→ Work required:
Look through the listing below for the string "heading". Say how many lines hold it, and nothing else.

Input material START

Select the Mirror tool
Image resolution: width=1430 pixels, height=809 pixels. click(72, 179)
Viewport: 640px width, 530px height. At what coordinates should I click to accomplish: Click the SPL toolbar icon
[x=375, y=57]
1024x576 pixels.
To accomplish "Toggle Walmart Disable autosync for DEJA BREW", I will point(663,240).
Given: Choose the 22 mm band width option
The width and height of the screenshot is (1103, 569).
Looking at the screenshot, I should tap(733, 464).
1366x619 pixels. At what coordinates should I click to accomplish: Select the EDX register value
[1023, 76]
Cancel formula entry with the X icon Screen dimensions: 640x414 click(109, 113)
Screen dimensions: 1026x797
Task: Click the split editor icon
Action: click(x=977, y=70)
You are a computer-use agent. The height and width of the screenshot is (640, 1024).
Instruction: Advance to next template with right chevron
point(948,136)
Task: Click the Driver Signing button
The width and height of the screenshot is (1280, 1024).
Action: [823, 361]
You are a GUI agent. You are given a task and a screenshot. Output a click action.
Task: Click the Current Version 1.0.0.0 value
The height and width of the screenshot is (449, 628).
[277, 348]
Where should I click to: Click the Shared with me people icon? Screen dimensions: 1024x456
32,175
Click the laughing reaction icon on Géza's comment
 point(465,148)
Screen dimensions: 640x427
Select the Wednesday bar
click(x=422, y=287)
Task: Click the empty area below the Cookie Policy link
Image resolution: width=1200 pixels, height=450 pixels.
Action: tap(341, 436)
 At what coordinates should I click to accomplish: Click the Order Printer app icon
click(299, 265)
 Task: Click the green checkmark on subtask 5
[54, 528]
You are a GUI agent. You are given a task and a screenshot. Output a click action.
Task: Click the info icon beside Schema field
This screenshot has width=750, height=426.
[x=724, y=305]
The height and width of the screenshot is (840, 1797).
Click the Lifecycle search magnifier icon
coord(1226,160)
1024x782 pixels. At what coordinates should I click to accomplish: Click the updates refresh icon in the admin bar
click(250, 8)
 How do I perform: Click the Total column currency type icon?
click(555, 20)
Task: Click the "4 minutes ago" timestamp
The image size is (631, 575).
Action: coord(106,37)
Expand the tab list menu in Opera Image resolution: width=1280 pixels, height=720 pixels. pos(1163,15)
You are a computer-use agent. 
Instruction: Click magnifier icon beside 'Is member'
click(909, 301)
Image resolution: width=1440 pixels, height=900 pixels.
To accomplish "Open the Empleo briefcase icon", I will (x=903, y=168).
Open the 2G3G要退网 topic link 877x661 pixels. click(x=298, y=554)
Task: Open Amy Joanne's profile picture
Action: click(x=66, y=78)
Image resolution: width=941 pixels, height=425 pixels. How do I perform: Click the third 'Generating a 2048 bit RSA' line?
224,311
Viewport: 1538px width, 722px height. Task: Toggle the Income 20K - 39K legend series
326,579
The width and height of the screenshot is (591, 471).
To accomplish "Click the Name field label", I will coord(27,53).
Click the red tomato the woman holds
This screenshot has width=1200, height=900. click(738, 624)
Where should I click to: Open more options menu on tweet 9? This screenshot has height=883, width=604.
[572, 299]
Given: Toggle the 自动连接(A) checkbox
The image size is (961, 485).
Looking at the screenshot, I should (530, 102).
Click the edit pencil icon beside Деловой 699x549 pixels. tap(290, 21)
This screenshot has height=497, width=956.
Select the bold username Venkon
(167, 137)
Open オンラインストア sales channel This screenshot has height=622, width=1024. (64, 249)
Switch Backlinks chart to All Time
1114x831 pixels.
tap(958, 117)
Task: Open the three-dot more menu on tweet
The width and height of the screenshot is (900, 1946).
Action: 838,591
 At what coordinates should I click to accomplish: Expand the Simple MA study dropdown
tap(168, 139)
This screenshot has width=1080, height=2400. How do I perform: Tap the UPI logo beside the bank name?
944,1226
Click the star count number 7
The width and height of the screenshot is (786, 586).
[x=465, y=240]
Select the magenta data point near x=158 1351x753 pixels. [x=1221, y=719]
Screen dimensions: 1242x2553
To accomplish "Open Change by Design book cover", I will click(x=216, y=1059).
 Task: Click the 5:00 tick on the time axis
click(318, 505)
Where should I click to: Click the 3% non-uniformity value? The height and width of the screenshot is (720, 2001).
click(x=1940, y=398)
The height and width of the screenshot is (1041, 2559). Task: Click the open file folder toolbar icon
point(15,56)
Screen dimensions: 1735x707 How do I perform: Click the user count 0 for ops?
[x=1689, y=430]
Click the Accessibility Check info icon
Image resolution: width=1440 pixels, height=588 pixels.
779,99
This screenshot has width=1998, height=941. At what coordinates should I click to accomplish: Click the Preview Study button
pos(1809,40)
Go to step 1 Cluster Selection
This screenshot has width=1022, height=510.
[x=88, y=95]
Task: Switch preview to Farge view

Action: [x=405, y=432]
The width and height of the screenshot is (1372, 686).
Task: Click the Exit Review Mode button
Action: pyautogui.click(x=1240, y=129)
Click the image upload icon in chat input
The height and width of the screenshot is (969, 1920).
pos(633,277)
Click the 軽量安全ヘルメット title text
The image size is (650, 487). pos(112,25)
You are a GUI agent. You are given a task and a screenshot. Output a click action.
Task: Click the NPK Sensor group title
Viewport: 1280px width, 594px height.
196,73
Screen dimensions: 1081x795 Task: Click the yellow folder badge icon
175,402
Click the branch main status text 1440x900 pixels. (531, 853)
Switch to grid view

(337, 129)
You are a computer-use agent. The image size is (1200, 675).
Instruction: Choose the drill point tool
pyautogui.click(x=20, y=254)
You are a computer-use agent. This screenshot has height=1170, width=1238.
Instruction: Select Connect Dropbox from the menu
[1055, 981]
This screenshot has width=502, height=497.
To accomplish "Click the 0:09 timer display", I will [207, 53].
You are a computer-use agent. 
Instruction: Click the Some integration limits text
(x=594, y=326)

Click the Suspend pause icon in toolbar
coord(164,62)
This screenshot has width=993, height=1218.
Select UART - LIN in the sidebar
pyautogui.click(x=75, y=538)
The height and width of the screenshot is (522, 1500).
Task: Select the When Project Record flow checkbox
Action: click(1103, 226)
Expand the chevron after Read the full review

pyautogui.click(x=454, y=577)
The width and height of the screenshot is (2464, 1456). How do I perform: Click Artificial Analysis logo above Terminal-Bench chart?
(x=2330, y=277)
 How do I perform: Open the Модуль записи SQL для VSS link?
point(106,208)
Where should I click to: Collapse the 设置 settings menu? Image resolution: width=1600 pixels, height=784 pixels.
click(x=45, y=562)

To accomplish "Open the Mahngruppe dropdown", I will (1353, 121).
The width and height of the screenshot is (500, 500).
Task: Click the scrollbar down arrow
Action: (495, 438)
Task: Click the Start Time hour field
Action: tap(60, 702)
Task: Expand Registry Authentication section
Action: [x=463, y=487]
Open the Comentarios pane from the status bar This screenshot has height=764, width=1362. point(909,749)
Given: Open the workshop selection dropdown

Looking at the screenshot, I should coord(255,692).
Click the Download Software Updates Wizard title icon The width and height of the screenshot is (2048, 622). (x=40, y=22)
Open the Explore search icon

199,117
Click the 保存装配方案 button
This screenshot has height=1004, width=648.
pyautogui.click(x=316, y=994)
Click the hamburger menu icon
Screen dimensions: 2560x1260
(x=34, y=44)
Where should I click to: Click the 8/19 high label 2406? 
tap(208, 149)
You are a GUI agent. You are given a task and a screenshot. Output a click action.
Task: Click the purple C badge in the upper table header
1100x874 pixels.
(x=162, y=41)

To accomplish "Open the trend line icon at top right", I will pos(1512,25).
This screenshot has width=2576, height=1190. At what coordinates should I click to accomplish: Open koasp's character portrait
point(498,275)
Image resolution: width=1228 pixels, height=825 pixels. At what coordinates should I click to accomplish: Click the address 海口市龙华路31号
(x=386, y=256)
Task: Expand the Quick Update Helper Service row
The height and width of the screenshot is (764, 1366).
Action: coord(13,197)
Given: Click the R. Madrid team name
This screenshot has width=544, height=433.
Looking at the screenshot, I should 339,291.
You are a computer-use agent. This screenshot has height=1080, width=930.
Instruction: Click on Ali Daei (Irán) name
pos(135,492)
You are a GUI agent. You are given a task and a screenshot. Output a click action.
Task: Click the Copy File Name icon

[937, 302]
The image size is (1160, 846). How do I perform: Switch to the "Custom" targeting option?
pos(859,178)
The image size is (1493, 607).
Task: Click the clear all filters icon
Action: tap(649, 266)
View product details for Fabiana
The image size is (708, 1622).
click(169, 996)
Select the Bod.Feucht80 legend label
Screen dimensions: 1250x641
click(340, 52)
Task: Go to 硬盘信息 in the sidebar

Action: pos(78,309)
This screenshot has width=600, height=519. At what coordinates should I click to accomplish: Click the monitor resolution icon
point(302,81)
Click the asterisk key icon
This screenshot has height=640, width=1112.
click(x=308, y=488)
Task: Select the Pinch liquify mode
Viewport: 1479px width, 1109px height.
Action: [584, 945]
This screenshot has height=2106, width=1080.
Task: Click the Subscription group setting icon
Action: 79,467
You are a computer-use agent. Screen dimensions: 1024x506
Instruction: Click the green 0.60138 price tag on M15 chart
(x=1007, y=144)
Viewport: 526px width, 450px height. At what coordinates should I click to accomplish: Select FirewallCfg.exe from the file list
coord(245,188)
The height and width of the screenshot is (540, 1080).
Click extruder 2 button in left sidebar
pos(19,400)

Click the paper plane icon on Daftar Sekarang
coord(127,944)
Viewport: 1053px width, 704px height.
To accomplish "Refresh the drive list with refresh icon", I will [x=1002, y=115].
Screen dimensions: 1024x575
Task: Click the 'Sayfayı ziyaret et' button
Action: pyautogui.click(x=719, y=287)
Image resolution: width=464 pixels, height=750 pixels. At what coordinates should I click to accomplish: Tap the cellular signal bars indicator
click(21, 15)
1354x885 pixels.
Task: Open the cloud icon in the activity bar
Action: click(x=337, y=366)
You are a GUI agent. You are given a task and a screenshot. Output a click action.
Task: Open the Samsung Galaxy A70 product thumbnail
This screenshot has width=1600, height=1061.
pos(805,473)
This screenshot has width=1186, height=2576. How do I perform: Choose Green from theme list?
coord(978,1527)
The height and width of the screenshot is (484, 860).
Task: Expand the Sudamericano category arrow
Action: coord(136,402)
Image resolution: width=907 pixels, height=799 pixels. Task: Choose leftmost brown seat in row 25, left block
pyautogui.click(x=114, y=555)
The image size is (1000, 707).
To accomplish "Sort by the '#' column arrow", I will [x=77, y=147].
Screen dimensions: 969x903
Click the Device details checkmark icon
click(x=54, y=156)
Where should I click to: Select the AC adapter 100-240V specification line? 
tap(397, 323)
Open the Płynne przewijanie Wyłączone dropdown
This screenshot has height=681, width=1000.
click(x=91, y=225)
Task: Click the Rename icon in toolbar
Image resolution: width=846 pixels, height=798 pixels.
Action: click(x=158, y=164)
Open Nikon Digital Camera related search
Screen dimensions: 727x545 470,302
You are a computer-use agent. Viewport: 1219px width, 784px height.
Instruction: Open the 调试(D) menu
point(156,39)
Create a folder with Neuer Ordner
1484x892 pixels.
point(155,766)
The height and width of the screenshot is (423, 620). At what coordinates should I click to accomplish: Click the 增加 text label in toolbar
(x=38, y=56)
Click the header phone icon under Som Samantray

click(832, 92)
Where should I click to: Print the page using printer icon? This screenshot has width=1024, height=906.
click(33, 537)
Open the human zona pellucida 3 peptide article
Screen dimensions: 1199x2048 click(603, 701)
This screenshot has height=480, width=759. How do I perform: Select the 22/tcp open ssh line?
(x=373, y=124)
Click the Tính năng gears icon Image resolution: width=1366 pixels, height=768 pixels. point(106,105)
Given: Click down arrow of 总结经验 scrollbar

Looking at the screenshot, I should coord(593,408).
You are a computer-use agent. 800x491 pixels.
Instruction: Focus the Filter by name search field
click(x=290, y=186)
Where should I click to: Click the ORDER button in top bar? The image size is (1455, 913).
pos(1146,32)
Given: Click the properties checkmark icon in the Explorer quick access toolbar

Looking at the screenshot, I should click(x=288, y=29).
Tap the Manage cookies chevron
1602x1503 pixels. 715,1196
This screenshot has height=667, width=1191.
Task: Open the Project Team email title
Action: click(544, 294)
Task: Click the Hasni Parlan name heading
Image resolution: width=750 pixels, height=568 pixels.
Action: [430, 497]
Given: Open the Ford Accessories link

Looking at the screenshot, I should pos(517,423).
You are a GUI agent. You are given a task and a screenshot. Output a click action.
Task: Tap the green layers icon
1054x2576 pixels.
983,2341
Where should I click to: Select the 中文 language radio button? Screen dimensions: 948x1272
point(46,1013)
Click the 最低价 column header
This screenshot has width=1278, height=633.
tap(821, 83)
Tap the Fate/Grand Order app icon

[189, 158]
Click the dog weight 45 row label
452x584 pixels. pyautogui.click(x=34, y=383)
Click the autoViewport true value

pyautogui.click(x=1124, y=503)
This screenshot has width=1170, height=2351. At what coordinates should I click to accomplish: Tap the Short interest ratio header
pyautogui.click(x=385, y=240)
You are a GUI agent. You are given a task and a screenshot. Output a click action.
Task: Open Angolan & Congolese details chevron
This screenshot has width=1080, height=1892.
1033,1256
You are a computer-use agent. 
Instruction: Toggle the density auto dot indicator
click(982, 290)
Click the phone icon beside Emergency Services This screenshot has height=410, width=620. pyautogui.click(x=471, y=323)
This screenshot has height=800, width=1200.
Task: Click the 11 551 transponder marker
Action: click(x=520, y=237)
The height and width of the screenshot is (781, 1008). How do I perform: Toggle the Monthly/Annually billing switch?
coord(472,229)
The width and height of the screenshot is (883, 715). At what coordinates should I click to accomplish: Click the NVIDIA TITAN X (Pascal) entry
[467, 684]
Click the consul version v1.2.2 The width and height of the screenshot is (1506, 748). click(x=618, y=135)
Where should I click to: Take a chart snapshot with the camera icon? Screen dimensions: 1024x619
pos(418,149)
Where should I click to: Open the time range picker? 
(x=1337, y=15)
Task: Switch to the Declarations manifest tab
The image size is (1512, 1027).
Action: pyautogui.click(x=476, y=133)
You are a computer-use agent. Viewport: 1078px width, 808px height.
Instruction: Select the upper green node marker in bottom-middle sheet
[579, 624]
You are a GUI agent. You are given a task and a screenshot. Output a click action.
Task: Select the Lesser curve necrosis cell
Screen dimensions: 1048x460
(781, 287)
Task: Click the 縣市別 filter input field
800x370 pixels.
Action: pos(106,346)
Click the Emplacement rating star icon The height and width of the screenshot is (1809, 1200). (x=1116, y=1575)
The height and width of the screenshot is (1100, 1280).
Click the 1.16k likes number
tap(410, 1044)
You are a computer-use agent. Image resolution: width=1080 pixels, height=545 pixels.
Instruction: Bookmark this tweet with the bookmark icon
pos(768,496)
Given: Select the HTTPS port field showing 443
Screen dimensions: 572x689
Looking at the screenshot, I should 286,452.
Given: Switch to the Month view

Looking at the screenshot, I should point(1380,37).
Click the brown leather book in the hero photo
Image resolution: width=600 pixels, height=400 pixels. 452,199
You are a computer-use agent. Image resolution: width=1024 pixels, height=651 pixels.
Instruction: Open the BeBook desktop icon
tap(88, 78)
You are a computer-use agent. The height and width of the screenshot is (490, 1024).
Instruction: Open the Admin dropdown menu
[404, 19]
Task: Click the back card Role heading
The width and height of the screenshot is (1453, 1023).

Input material END

→ Answer space:
2